Capacity — fixed pool of value tokens. Once consumed, never refilled. Use for storage budgets.
Concurrency — pool of value tokens returned when released. Use for limiting parallel connections.

Enforcement Actions

reject — returns Left(FailedReservation) with an optional estimated wait time. The agent must handle the error.
throttle — Golem suspends the agent until capacity is available. Fully automatic, no code needed.
terminate — kills the agent with a failure message.

2. Acquire a QuotaToken

Acquire a QuotaToken once per resource, typically in the agent constructor:


import golem.host.QuotaApi._
 
val token = QuotaToken("api-calls", BigInt(1))

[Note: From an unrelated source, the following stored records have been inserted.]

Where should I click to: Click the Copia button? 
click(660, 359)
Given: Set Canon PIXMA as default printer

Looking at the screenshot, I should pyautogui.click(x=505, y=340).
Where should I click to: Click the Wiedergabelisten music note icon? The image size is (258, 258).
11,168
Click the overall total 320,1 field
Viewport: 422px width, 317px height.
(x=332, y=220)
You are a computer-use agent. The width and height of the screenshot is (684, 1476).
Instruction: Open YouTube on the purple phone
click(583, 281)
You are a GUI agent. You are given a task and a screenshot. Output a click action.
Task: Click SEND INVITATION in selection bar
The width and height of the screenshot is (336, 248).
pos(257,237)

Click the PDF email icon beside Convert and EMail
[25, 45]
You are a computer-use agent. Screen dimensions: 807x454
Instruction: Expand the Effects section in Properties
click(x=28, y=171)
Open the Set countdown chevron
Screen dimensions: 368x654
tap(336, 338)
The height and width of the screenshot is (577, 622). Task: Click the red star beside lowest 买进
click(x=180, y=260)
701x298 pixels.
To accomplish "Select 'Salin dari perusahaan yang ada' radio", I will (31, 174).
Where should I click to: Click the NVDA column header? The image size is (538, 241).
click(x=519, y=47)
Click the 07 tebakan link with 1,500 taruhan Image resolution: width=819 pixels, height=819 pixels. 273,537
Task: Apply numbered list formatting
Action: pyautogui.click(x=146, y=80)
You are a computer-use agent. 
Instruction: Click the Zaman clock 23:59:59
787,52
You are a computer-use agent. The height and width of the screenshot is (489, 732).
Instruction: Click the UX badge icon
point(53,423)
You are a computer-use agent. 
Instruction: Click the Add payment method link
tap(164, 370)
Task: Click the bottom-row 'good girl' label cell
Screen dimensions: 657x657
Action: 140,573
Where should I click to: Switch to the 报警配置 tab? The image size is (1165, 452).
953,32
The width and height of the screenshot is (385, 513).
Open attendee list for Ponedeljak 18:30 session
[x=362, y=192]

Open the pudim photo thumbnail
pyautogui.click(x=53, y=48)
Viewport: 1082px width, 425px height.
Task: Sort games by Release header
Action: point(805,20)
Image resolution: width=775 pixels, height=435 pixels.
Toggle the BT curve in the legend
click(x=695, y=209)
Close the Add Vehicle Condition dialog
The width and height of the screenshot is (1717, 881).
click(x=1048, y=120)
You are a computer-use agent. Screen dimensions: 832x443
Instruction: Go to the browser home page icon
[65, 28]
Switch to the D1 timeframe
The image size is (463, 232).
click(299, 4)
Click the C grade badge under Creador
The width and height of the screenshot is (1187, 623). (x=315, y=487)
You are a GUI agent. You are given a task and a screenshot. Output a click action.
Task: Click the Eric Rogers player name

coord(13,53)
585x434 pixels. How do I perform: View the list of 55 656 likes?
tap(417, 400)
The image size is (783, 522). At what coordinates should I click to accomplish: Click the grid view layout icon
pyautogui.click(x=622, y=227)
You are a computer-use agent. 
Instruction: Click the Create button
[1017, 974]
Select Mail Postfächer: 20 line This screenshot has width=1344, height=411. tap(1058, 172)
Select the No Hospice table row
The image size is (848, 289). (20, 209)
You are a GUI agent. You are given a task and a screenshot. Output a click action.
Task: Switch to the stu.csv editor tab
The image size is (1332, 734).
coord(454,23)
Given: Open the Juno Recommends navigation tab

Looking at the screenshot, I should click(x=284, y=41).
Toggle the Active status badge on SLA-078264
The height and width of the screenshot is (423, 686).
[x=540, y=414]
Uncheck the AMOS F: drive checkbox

The second parameter is the expected amount per reservation, used for fair scheduling. For simple 1-call = 1-token rate limiting, use BigInt(1).

3. Simple Rate Limiting with `withReservation`

Use withReservation to reserve tokens, run code, and commit actual usage:


val result = withReservation(token, BigInt(1)) { reservation =>
  callSimpleApi().map { response =>
    (BigInt(1), response)
  }
}

The callback returns Future[(BigInt, T)] where the first element is actual usage. If actual < reserved, unused capacity returns to the pool.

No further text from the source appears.